While supervision is important to improve healthcare quality across conditions in primary care, it can be critical to support the team-based approach and address the complex needs of patients with opioid use disorder. Internal clinical supervision and collaboration are vital for sustaining services and maintaining provider energy and patient safety. The following models may help:
- Team meetings or “huddles”—members of the clinical care team can hold regular meetings to discuss clinical staffing, during which they identify patients who are struggling and discuss next steps for the treatment plan. Practices should decide the frequency of these meetings based on their scheduling and patient workflows. The West Virginia University Comprehensive Opioid Addiction Treatment model includes a team huddle before every group medication management or therapy session. During this huddle, the team discusses the results of patients’ urine drug screens; self-disclosures of substance use; and treatment plan adherence (e.g., attendance at self-help group meetings).
- Case presentations—providers present challenging cases to the larger clinical staff. This model of supervision may work particularly well for care teams within a federally qualified health center, health system with multiple practices implementing MAT, or academic medical center.
- Peer mentors or prescriber teams—practices can partner prescribing providers within the program or with others in the community to serve as peer provider mentors. This model can help create a collaborative culture and strengthen relationships between providers. Alternatively, practices can pair prescribers with a case manager or care coordinator (possibly a social worker or nurse care manager) on the clinical care team to coordinate care for each patient and intensively work together.
- Ad hoc support—supervising physicians or program directors should also offer all staff support on an ad hoc, as needed basis. Knowing one-on-one support is available can go far in reassuring new prescribing providers. Supervisors should ask for a personal phone number, pager, or other mechanism for staff to get in contact whenever it is needed.

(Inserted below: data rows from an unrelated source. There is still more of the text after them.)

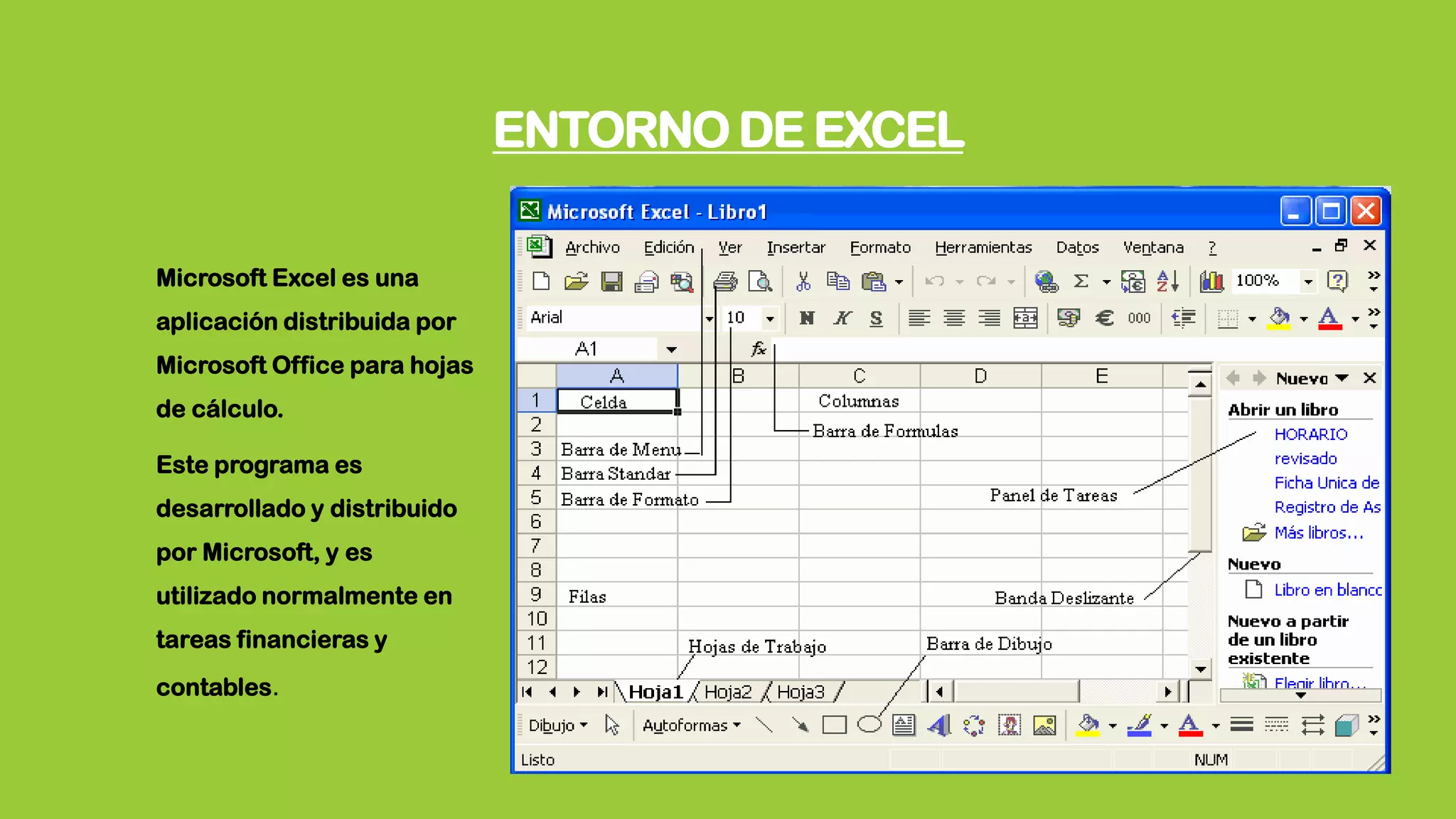1456x819 pixels.
Task: Click the Print icon in toolbar
Action: coord(724,282)
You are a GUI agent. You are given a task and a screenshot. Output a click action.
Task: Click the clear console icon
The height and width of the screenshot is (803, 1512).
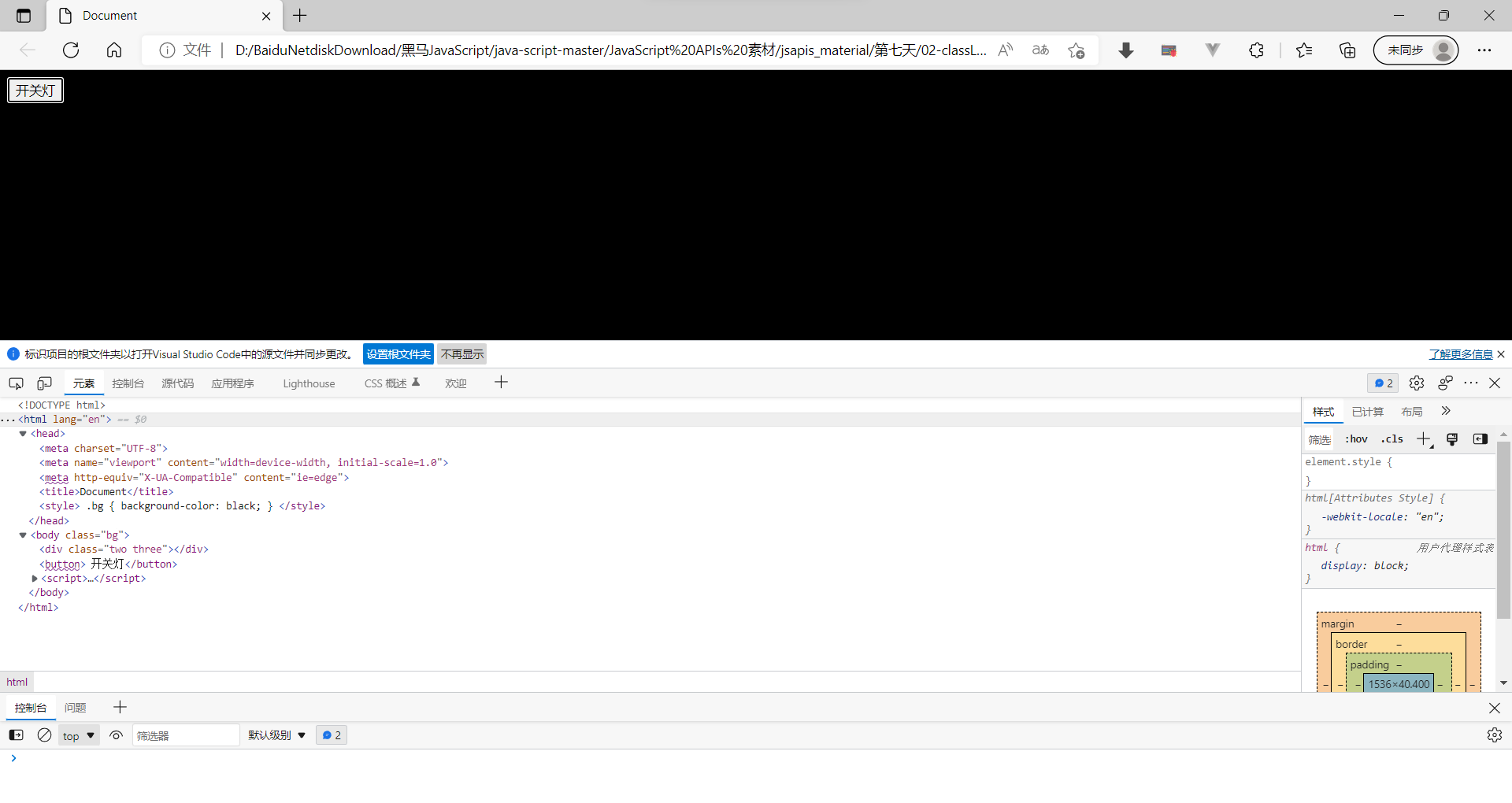[x=44, y=735]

To deliver the best care possible for their patients, it is also important that providers practice self-care. Stress and burnout are issues faced by providers across primary care practices and ambulatory settings. Sometimes adding new services, such as MAT, to already busy schedules and competing priorities can create an additional burden. A number of organizations have created resources to help providers improve their work life and find joy in practice. For example, the American Medical Association developed practice improvement strategies for professional well-being.
At the practice-level, leadership can help support providers by:
- Scheduling breaks throughout the day,
- Setting aside time in providers’ schedules for continuing education and consulting resources, and
- Providing a forum or mechanism for providers to relay concerns about caseloads or workflows.